Cornwall Council under fire as school transport plans criticised for lack of eco-awareness, out of control spending and placing cost burden on the poorest families

Following today’s meeting of the Children and Families Overview and Scrutiny Committee, the administration at Cornwall Council has been criticised for school transport plans that were presented to the Committee.

Members were presented with the council’s progress after moving responsibility for school transport away from the Children and Families Directorate, with £16million, rising to over £20million by 2023, allocated from the Education budget each year to get around 13,000 of Cornwall’s young people to school or college.

Concerns were quickly raised that within the 27 page report presented to committee, there was not one mention of climate change (especially given that half of the current school transport expenditure is for taxis), that the software package to manage the integrated transport system is estimated at £250,000 and, perhaps most shockingly, that the post 16 transport charge to parents for their children to access higher education using buses will have risen from £398 in 2017 to £515 in 2020 per child per year under the Liberal Democrat -Independent led Council.

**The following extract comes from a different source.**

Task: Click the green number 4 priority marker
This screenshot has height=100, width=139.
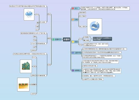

It was then revealed on top of this that the charge from Corserv to assess each of the Council’s 400 routes to school (to confirm that they are under 3 miles and therefore not eligible for transport) is a staggering £900 per assessment.

Commenting, Councillor Simon Elliott, Vice Chair of the committee said:

“It is clear that ensuring Cornwall’s children get to schools safely is a complex issue and one that requires further careful scrutiny.”

“There were a number of major issues with today’s report that the Conservatives on the committee have concerns with.”

“I had asked for a comprehensive carbon impact statement of the school transport system, so that a benchmark can be set and that we can see how this considerable expenditure on transport is used in such a way as to give good service to the young people of Cornwall in a climate-sensitive manner.”

“We were told that one reason that it wasn’t mentioned in the report was that the Council hadn’t voted to pass the Climate Emergency motion at that point. However I think we have all been aware of climate change issues for some time and this just isn’t good enough.”

“Work also needs to be done to review and justify the spiralling costs of the IT systems used to manage this work, and surely a more cost effective way can be found to assess the routes.”

Councillor Elliott continued

“We were delighted to see our six Conservative Cornish MPs lobbying bear fruit earlier this year in the form of £23million given by this Government to Cornwall, announced in September, to reduce bus fares.”

“With this in mind, £117 per child per year increase in the sixth form transport parental contribution over the life of this council cannot be justified, especially given the focus on large, centralised colleges, often away from centres of population, like St Austell.”

“We are clear that some of these funds must be used to reduce the burden on the families of sixth-form age students”

“The Schools’ Transport budget has been transferred to the Integrated Transport Team, and now falls under the Economic Growth and Development Directorate.”

“Conservatives on the Council hope that supporting families with the safe, and affordable, transport of children to schools or colleges will be at the heart of their work and we will be watching them closely on behalf of the people of Cornwall.”